Overall patients with HF, plotting actual survival over time (measured in years) according to risk estimated based on ejection fraction (Kaplan-Meier curves). High-risk (red) group is significantly clustered with respect to both intermediate (yellow) and low (blue) risk groups with HR of 4.26 and 7.47, respectively. Censored events represent either the time of last recorded clinical follow up, or time of death. Number at risk: number of patients stratified according to the left ventricular ejection fraction (LVEF) at each time point. Cumulative number of events: total number of deceased patients at each timepoint for each risk group based on the LVEF. The P-values are calculated with the Log-Rank test. EF_PRED = LR: predicted by EF at low risk of death; EF_PRED = IR: predicted by EF at intermediate risk; EF_PRED = HR: predicted by EF at high-risk.

Figure 4

Patients with HF divided according to LVEF subclasses (A) LVEF ≥ 40% (low risk), (B) LVEF < 40% (high-risk), plotting actual survival over time (measured in years) according to estimated risk based on metabolomics (KM curves). Low-risk patients are colored in green and high-risk in purple. The P-values are calculated using the Log-Rank test. Censored events represent either the time of last recorded clinical follow-up, or time of death. Number at risk: number of patients stratified according to metabolomics.
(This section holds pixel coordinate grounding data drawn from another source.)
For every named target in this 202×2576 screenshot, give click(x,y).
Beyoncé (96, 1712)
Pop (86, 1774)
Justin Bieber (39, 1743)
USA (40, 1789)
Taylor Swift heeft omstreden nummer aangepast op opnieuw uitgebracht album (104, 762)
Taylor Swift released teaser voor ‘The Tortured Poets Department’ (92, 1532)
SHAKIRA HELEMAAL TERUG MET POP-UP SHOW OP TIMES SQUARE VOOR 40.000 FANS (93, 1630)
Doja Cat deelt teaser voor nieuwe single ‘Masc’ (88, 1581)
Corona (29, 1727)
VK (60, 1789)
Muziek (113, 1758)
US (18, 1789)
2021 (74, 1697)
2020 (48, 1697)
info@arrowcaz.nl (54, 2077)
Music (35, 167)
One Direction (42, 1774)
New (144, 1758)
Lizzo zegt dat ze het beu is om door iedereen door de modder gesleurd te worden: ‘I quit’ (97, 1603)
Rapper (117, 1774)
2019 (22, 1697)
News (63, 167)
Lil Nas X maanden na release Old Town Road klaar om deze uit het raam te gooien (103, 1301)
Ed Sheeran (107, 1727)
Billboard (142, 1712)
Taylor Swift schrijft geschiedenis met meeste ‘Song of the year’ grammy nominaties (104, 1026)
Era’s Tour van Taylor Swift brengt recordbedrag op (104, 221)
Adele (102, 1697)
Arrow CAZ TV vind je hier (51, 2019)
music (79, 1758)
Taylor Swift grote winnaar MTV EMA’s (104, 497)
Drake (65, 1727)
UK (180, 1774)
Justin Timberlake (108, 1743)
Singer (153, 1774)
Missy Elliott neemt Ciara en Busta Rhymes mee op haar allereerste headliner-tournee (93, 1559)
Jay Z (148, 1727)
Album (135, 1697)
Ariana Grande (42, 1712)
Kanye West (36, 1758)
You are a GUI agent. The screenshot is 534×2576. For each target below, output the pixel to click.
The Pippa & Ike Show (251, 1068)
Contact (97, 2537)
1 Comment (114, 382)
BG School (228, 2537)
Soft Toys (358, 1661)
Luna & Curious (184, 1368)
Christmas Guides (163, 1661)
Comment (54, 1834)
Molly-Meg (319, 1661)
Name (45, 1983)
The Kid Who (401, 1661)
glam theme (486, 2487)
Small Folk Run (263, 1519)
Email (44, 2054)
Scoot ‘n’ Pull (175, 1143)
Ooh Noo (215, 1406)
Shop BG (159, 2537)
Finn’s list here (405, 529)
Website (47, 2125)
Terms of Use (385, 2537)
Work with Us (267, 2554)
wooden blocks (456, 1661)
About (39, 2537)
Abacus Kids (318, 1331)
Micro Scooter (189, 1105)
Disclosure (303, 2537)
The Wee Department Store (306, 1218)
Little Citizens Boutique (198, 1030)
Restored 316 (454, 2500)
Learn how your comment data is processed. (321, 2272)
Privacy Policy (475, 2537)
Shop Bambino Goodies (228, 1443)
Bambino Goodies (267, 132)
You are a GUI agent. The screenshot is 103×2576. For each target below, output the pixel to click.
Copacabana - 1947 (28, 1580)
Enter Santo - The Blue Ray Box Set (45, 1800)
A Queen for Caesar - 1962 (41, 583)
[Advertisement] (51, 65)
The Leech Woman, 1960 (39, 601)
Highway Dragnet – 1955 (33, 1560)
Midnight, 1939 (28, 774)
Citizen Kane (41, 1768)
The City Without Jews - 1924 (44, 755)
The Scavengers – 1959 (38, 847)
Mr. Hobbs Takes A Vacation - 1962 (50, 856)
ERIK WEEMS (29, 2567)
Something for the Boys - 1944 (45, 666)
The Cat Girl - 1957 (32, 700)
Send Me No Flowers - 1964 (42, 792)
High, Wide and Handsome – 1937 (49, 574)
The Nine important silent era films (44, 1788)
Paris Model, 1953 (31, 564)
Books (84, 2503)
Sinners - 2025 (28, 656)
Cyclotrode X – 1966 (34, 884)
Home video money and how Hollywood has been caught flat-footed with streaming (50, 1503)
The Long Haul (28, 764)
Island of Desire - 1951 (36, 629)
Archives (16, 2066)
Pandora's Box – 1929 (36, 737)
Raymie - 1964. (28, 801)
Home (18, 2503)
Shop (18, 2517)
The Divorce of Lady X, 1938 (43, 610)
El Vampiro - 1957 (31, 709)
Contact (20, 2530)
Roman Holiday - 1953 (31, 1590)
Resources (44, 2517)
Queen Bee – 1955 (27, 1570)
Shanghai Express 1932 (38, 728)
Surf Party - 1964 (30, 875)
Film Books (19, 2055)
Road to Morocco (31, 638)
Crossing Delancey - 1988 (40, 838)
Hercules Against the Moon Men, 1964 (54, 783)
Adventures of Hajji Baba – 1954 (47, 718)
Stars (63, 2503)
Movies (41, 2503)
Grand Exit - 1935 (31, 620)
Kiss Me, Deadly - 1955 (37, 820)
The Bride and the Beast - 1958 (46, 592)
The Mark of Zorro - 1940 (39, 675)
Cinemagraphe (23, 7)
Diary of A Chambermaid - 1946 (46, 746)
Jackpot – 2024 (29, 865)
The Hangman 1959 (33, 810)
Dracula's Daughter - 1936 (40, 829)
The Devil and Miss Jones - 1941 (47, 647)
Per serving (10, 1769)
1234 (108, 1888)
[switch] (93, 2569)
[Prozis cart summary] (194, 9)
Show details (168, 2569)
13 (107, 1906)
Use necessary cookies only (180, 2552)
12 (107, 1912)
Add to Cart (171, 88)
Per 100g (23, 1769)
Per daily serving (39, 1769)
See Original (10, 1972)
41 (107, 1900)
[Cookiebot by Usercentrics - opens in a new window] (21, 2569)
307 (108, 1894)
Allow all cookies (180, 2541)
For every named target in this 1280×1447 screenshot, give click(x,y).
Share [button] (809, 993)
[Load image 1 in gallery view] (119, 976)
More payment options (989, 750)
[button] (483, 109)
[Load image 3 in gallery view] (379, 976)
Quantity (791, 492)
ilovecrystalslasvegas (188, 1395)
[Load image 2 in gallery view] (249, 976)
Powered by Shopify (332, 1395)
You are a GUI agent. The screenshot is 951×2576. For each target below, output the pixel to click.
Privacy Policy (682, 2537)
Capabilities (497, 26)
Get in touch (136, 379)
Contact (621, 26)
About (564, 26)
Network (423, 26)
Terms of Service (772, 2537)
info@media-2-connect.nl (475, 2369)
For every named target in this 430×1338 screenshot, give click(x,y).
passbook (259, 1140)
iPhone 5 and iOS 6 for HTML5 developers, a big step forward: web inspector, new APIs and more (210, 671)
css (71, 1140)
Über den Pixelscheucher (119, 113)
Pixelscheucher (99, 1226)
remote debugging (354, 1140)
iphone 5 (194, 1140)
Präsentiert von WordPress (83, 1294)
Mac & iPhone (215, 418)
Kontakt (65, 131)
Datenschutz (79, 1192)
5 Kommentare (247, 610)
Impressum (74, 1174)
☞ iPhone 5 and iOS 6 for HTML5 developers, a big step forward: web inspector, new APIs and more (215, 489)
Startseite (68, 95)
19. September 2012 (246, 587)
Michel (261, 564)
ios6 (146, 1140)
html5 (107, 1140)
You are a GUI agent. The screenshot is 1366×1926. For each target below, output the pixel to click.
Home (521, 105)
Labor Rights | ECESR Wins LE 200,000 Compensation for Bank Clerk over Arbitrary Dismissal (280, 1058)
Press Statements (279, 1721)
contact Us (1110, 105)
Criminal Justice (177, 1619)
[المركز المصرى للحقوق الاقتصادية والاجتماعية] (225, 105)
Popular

Cumulative number of events: total number of deceased patients at each time point for each metabolomic group. (A) KM analysis on metabolomic classification of patients with LVEF ≥ 40%; (B) KM analysis on metabolomic classification of patients with LVEF < 40%. PLS_PRED = S, predicted by PLS as survivor; PLS_PRED = D, predicted by PLS as deceased.

Figure 5

Overall patients with HF, plotting actual survival over time (measured in years) according to risk estimated using a combination of metabolomics and ejection fraction (KM curves). Low metabolomic risk (green) and high metabolomic risk (purple) patients are significantly clustered with a p-value of 3.64·10⁻⁷ (calculated with the Log-Rank test) and an HR of 8.09. Censored events represent either the time of last recorded clinical follow-up, or the time of death. Number at risk: number of patients stratified according to the combined score at each time point. Cumulative number of events: total number of deceased patients at each time point for each risk group based on the combined score. MET_EF = S, predicted by the combined score of metabolomics and EF as survivor; MET_EF = D, predicted by the combined score of metabolomics and EF as deceased.